--- Excerpted data ---

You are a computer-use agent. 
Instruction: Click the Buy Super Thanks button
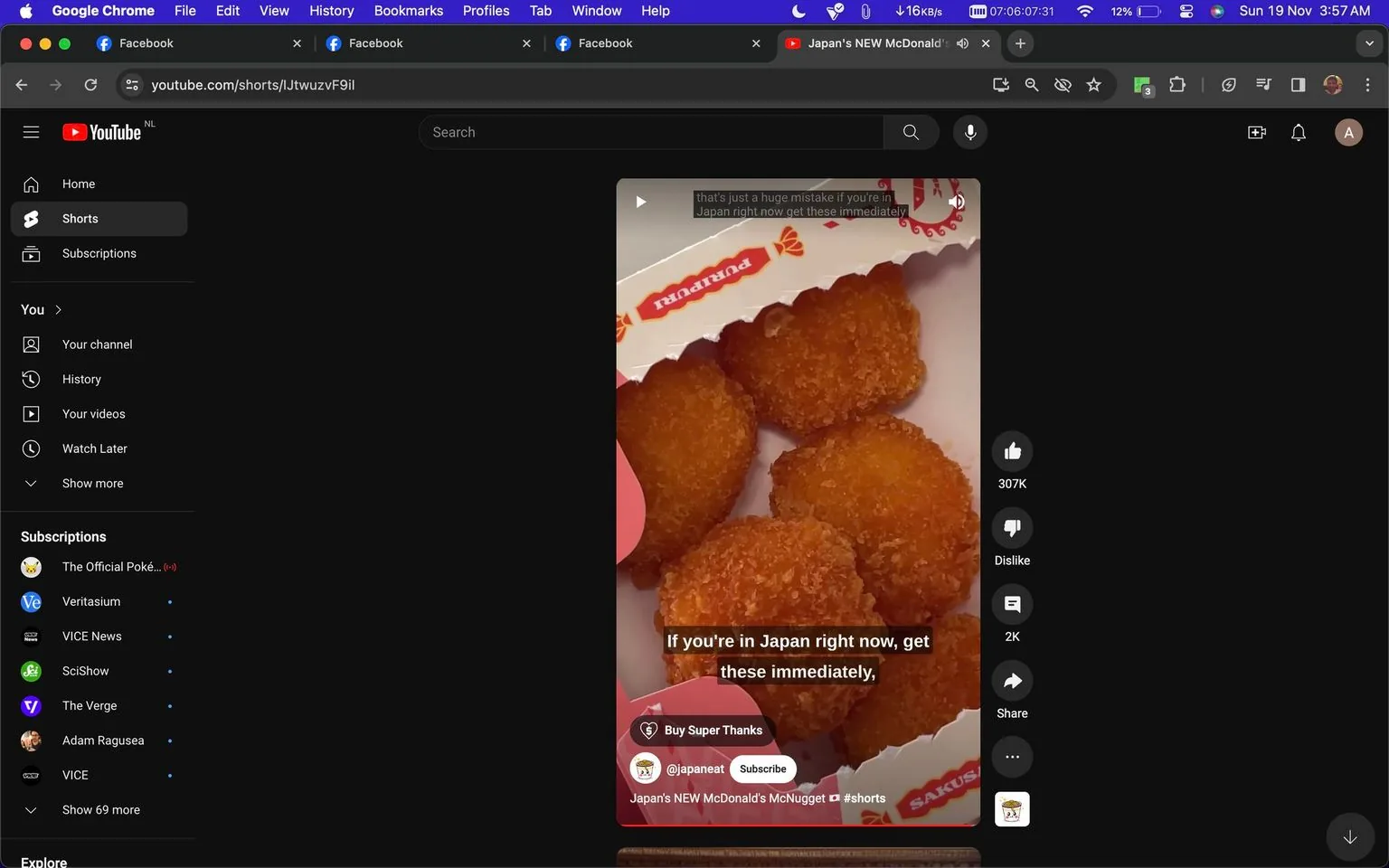(702, 730)
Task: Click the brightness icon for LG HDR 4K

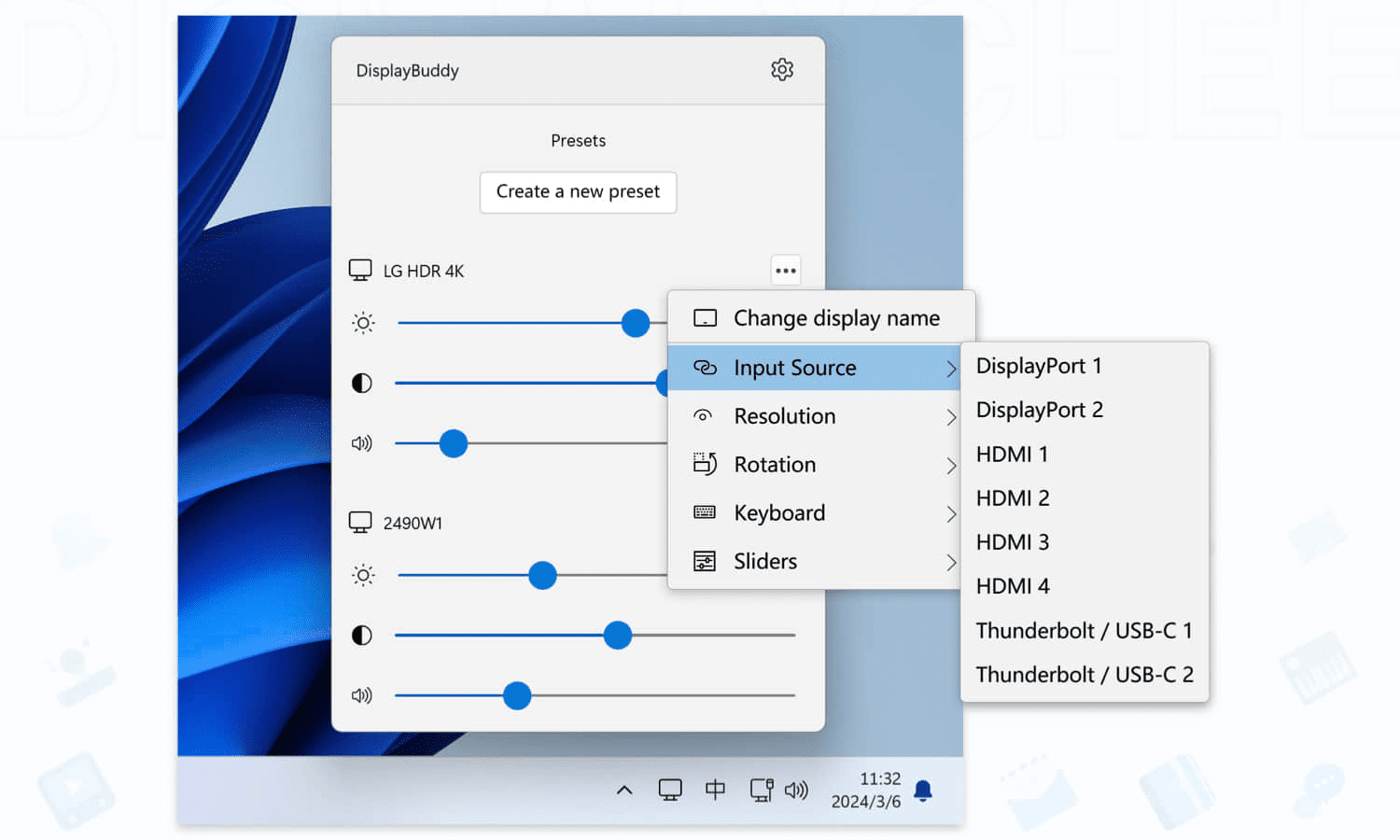Action: 362,323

---

Work required: A word-for-word copy of the records is needed, one that contains no pictures.

Output for this task:
You are a computer-use agent. 
Instruction: Click the Buy Super Thanks button
(702, 730)
Task: Click the brightness icon for LG HDR 4K

Action: 362,323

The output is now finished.